This project is funded by the European Union under the Horizon 2020 Programme under grant agreement no. 723853.     

With the aim of making the robot become an autonomous system, some results have been obtained with COROSENSE, the module that recognizes the scene and the workpiece, COROHAND, which is able of dexterous grasp of multiple tools and objects, and COROMOB, responsible for mobility and navigation in semi structured environment. A selection of new videos has been upload to COROMA project Youtube channel about the different developments carried out in the scope of these 3 CORO-modules.

Robotic assited milling. The video shows the preliminary results of COROMA project partner University of Sheffield with robotic assisted milling. There can be seen the milling process without assistance and with robot assistance.
Testing Stäubli robot on a BA Systèmes AGV. Stäubli robot is assembled with its functional mobile base and robotic arm. The telescopic mast is reaching several meters above the ground to make the robot reach for highest spots in the working area. Currently driven manually by BAS’ main engineer on the project, it will soon be automated with the software technologies under development at COROMA.

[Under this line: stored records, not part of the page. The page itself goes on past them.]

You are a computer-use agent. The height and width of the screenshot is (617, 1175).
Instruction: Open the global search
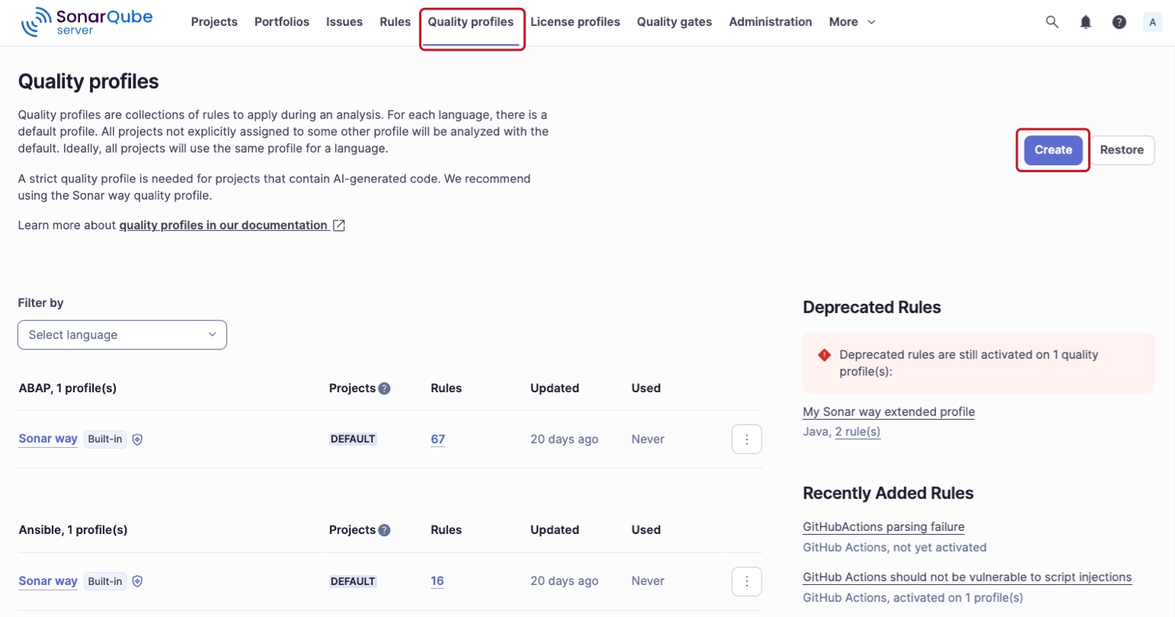[x=1052, y=22]
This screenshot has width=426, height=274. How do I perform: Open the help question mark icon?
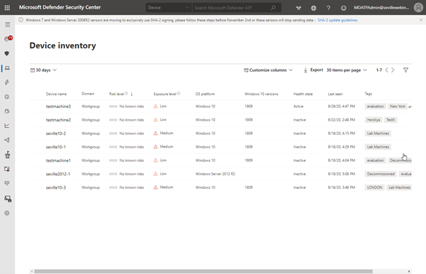tap(328, 8)
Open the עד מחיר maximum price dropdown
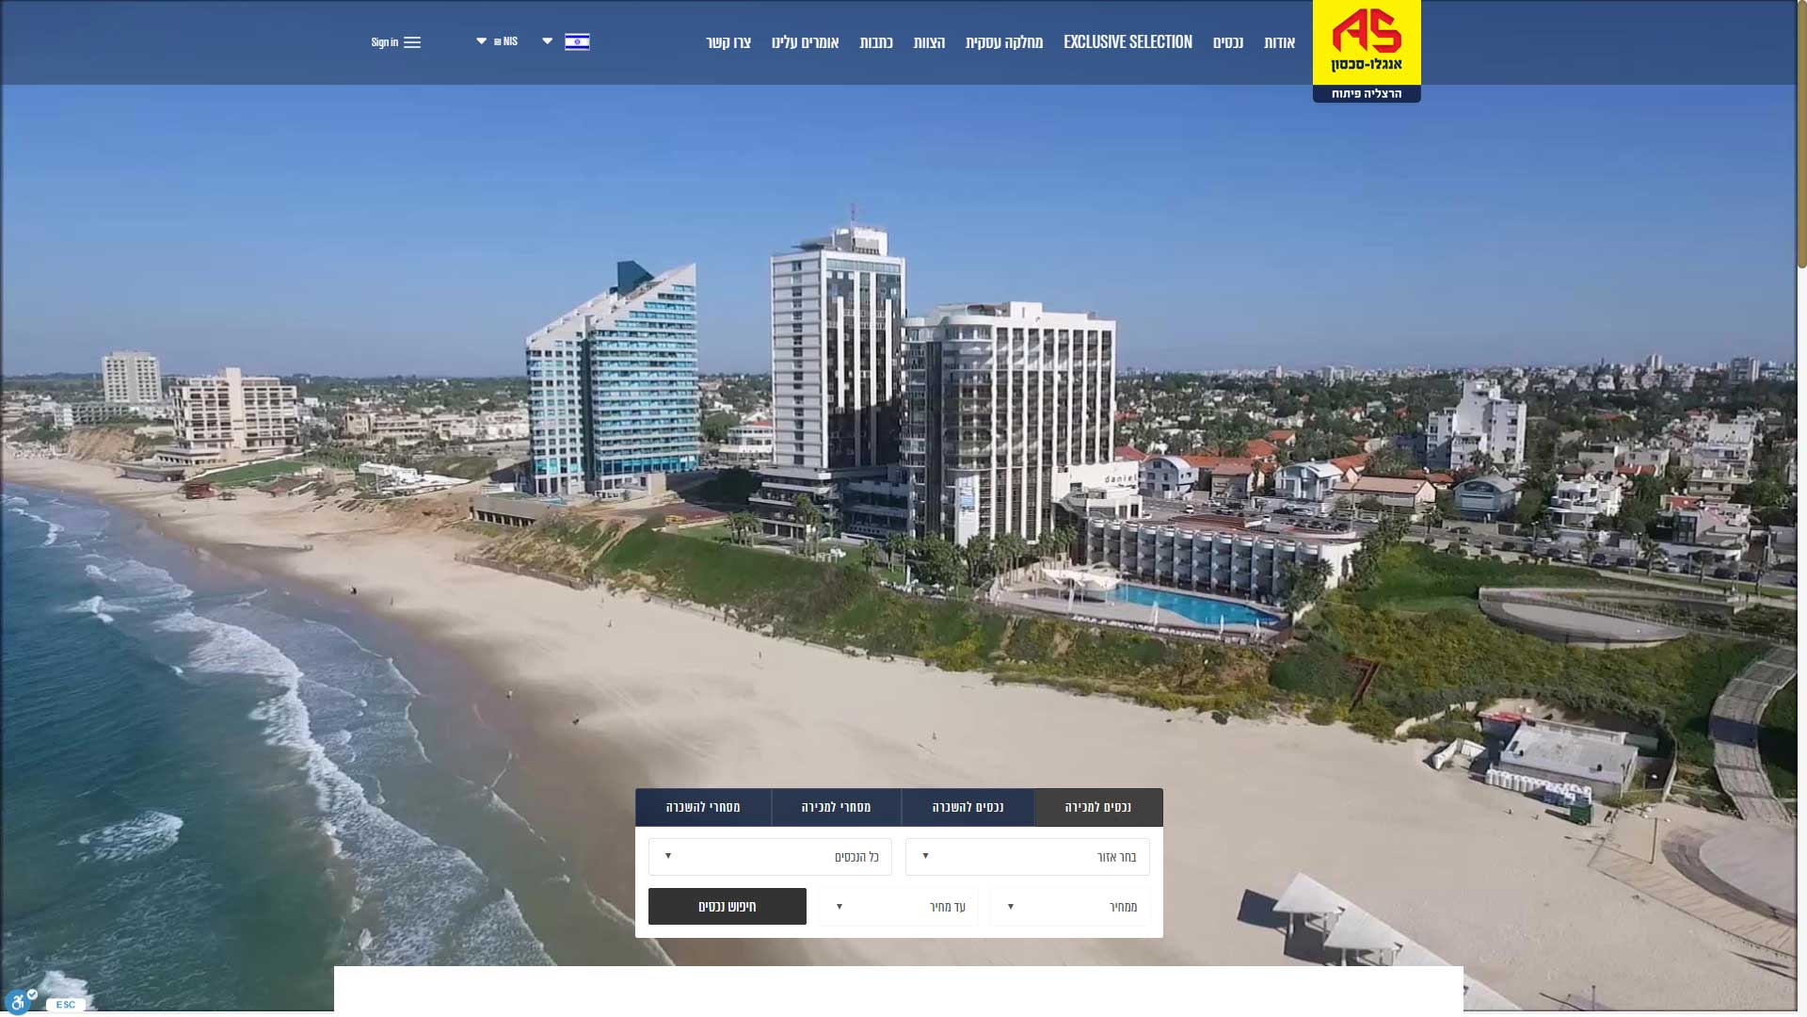The width and height of the screenshot is (1807, 1017). (899, 907)
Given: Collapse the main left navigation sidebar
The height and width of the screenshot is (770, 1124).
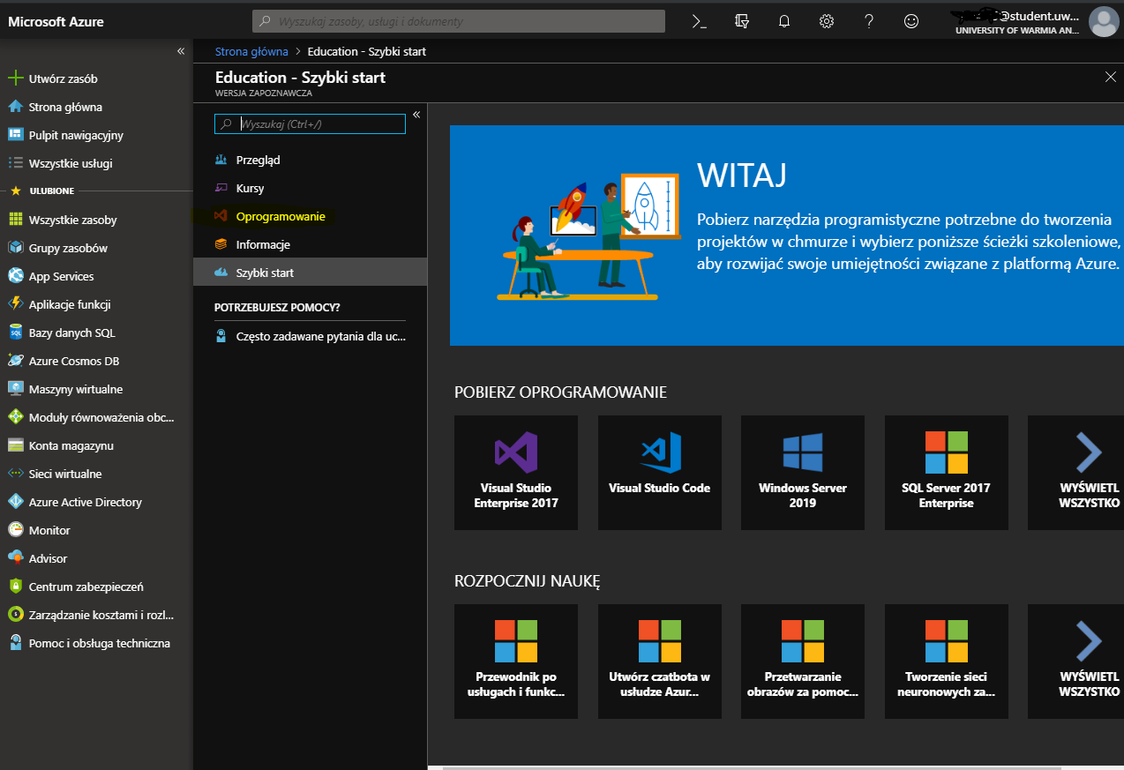Looking at the screenshot, I should coord(181,51).
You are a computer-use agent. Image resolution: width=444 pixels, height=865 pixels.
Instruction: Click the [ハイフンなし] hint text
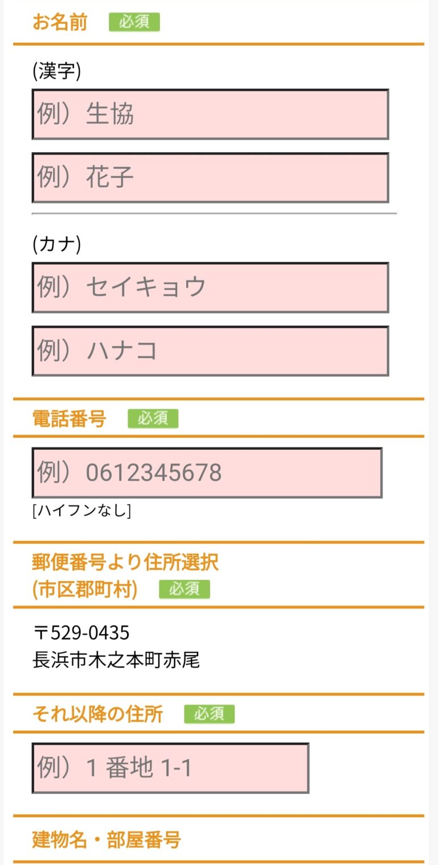pos(82,511)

Robot performing ultrasonic testing of metal parts. A robotic system of inspection of metal parts developed in the frame of COROMA Project which uses a robotic hand with the ability to handle multiple objects. The piece is from ENSA (Equipos Nucleares SA), the hand is from Shadow Robot Company, the robot is from Staubli, the team working on the ultrasonic technology and the setup shown is from IDEKO Research Centre. When applied to the inspection of large pieces, artificial intelligence allows the system to learn from previous similar inspections, predict the probable location of defects in the workpiece, and optimise the inspection path accordingly.

3 additional videos show COROSENSE module applications: 3D robot vision part localization and path adaptation with 3 end user cases. The first one shows the learning process of an industrial workshop environment. The robot understands its surroundings, recognises and maps the scene, and learns what a mould is by processing data. This work has been carried out between Università degli Studi di Padova and IT+Robotics with the end user BENETEAU. The second video shows part-scanning and localisation and trajectory planning with EyeT+ vision system in a workpiece of ACITURRI. In the last video, it can be seen a 3D rack weld reconstruction using 3D vision system based on laser triangulation technology, this one in the scope of ENSA use-case.